Биглоу поставил чашку, вздохнул, некоторое время смотрел на огонь в камине.
— Должен сказать вам, Чарли, со всей доверительностью, что губернатор меня сильно тревожит.
— В политическом смысле?
— Никоим образом. Политически он неуязвим. Нет, я боюсь за его здоровье. В феврале у него был… — Биглоу внезапно осекся. По движению его губ догадываюсь, что он собирался сказать «удар». Но он мгновенно переменил направление. — Он трудится без передышки.
— Разве это не американская добродетель?
— Только не так. Он сидит часами напролет, пока у него голова не падает на грудь и не слипаются глаза. Как маньяк.
— В Олбани столько работы?
— Не настолько много, чтобы нельзя было большую часть поручить другим, а не проверять самому каждую цифру каждого счета, точно это…
Биглоу снова замолк, опасаясь, видимо, что наговорил мне лишнего про своего шефа.
Я как мог постарался его успокоить:
— Такой у него характер. Вот почему он стал крупнейшим юристом.
Биглоу наконец решился, рассказал все:
— Дело в том, что ему шестьюдесят один год, а он никогда не отличался крепким здоровьем. Даже молодым человеком.

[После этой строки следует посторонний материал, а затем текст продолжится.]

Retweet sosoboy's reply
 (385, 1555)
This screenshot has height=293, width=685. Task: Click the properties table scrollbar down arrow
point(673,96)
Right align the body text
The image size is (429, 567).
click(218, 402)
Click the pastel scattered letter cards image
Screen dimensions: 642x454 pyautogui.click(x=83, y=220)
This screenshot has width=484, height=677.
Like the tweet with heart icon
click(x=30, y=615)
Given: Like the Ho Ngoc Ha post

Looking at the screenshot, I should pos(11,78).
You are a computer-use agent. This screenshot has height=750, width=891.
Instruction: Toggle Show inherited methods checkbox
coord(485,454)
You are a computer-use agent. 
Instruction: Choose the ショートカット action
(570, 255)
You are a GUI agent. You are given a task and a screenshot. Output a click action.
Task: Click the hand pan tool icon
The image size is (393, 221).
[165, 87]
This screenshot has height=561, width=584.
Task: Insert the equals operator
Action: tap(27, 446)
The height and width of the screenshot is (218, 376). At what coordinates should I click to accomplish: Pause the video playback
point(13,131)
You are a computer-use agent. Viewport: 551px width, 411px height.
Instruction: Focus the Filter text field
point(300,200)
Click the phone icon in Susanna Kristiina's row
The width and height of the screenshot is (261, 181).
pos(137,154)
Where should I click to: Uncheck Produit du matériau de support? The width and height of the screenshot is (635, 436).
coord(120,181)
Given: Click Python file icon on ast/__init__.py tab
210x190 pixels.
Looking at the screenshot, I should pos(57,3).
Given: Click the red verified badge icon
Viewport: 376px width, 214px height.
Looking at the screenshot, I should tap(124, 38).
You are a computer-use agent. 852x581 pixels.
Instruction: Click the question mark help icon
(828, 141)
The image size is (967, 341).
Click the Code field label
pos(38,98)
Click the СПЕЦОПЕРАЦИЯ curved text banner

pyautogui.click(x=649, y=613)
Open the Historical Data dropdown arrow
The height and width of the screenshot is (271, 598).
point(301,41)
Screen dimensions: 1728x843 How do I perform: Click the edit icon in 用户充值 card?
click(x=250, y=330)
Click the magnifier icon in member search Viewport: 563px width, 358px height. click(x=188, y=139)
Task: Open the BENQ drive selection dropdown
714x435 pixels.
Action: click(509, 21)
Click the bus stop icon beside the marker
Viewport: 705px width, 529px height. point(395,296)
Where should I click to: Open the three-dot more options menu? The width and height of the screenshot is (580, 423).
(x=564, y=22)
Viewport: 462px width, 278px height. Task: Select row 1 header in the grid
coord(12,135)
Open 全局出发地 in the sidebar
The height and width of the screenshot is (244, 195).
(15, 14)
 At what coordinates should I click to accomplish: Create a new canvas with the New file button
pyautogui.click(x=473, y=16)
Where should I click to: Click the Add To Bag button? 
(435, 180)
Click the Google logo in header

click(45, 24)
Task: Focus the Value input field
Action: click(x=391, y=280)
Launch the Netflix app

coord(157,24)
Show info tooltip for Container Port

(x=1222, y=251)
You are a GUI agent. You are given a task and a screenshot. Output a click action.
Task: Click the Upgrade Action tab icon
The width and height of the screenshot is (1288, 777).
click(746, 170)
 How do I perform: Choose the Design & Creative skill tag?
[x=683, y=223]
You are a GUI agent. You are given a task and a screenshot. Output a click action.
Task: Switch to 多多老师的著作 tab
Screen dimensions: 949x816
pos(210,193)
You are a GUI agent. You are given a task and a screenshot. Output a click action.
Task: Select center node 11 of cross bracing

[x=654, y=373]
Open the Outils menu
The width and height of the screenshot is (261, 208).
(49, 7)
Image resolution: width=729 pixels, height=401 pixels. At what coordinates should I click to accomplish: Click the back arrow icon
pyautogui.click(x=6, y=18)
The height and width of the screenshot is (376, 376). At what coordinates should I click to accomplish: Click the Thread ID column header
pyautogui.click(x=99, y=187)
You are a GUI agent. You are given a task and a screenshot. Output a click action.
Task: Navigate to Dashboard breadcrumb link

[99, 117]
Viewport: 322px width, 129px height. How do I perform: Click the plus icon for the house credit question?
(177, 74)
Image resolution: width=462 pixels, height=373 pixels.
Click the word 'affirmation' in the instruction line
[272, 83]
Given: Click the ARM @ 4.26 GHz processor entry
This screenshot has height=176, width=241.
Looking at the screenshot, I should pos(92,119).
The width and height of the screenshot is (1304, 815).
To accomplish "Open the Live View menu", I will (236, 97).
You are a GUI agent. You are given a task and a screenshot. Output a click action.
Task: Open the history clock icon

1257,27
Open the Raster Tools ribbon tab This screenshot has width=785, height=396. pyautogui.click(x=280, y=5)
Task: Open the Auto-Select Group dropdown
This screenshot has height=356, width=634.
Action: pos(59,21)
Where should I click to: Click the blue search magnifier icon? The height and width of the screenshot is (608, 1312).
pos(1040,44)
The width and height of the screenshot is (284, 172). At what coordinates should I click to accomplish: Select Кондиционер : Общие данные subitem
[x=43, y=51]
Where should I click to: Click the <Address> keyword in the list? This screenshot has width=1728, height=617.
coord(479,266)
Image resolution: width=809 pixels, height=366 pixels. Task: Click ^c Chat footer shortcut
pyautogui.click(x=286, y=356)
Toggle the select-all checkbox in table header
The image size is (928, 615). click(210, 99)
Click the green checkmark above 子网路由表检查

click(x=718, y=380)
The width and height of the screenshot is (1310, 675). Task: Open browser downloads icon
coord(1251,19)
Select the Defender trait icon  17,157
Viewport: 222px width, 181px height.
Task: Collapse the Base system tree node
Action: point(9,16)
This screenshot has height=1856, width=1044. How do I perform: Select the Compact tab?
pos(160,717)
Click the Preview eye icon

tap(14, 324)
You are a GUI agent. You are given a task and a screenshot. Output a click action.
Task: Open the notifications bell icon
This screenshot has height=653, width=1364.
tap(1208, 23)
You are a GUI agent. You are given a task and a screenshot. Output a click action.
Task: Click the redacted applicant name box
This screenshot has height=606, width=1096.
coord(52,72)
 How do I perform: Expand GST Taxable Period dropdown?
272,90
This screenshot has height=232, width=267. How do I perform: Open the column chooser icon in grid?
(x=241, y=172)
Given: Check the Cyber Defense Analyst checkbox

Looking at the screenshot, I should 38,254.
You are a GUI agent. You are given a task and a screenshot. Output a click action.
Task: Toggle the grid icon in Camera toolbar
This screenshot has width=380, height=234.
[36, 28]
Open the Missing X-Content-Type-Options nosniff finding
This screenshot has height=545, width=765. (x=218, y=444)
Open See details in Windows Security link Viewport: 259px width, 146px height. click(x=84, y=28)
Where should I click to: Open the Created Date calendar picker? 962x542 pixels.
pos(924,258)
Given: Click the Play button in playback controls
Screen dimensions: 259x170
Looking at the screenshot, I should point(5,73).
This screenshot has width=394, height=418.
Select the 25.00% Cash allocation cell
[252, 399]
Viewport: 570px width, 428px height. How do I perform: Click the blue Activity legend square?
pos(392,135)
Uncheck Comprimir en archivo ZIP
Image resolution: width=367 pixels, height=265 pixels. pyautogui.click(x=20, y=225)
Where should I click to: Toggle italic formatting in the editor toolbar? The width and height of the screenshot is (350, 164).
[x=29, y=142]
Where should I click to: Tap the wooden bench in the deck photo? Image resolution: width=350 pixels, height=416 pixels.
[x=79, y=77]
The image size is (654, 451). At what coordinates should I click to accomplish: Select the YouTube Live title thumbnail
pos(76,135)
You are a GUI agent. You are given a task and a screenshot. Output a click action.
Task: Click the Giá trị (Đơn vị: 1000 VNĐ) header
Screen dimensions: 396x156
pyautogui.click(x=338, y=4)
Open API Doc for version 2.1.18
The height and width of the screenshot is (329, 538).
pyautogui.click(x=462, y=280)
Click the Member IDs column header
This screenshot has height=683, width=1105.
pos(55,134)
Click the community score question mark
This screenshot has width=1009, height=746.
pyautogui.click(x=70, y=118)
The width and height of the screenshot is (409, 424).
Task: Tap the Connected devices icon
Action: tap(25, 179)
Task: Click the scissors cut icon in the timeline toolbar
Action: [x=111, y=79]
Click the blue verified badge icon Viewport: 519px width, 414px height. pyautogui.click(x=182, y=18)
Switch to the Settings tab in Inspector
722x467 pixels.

Когда мы познакомились…
— Вы — да. Я тогда не был с ним знаком.
— У него дрожат руки.
— У кого не дрожат, в наши-το годы?
— Он почти ничего не может есть. Постоянное несварение желудка. Приступы слабости… Все от переутомления. Мы должны были вместе сочинить послание легислатуре в январе. Так вот, он пишет его сам…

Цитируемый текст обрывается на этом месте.